What is the Binary Search Algorithm?
The binary search algorithm is an efficient method for finding a target value in a sorted array or list. It works by repeatedly dividing the search interval in half, eliminating portions that cannot contain the target. This divide-and-conquer strategy makes it much faster than linear search for large datasets, requiring the array to be sorted beforehand.
How Does Binary Search Work? Key Steps
Start with the sorted array and define low and high pointers at the beginning and end. Calculate the midpoint and compare it to the target: if equal, return the index; if the target is smaller, search the left half by setting high to mid-1; if larger, search the right half by setting low to mid+1. Repeat until the target is found or the interval is empty, indicating not found.
Practical Example of Binary Search
Consider a sorted array [1, 3, 5, 7, 9, 11] searching for 7. Initial low=0, high=5, mid=2 (value 5). Since 7 > 5, set low=3. New mid=4 (value 9). Since 7 < 9, set high=3. New mid=3 (value 7), found at index 3. This process took just 3 steps for 6 elements.

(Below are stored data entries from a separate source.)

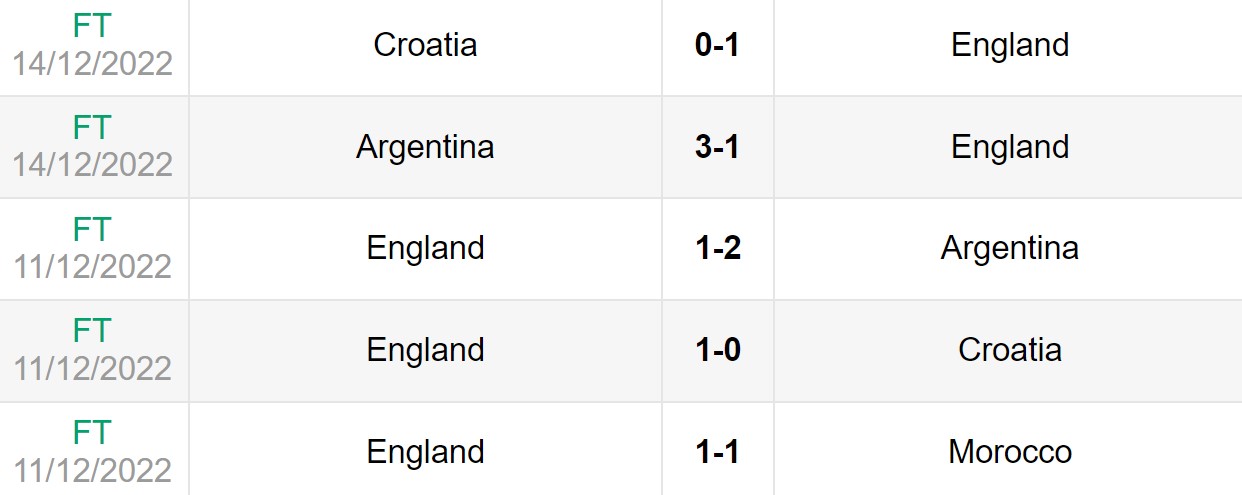The image size is (1242, 495).
Task: Open the 1-1 match score
Action: pyautogui.click(x=717, y=452)
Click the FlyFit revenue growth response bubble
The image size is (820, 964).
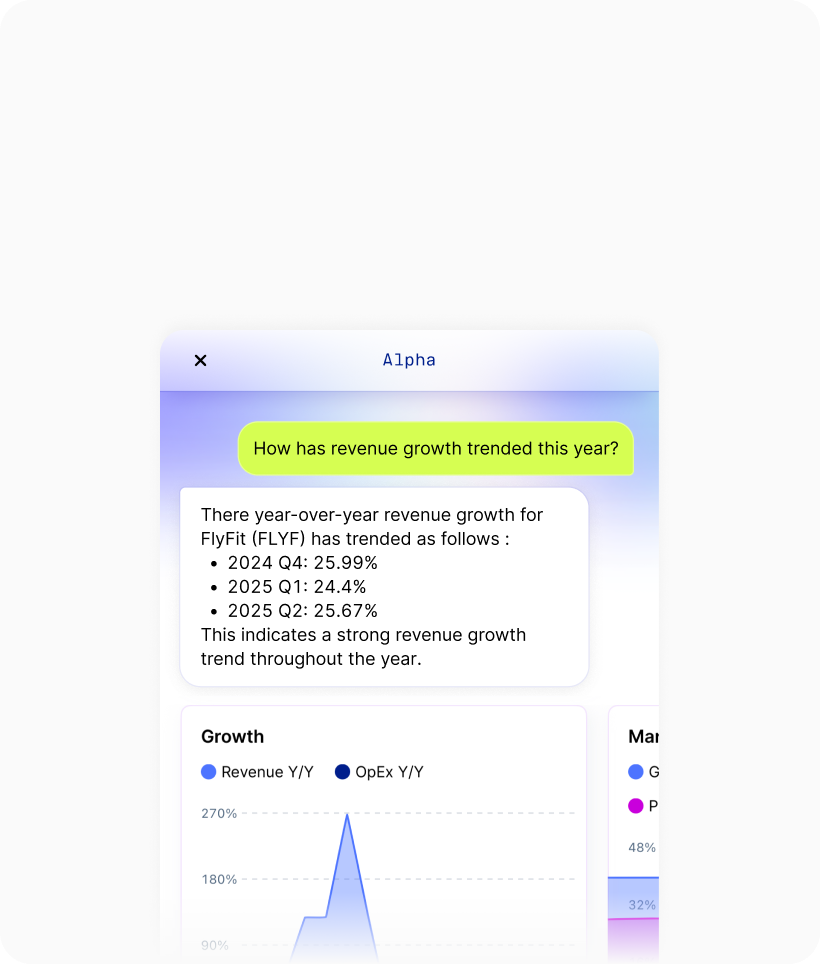pyautogui.click(x=384, y=586)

Time Complexity and Real-World Applications
Binary search has a time complexity of O(log n) in the average and worst cases, where n is the number of elements, making it ideal for large-scale data like dictionary lookups or database indexing. It's crucial in applications such as search engines, file systems, and any scenario involving sorted data, though it requires preprocessing for sorting which adds O(n log n) if unsorted.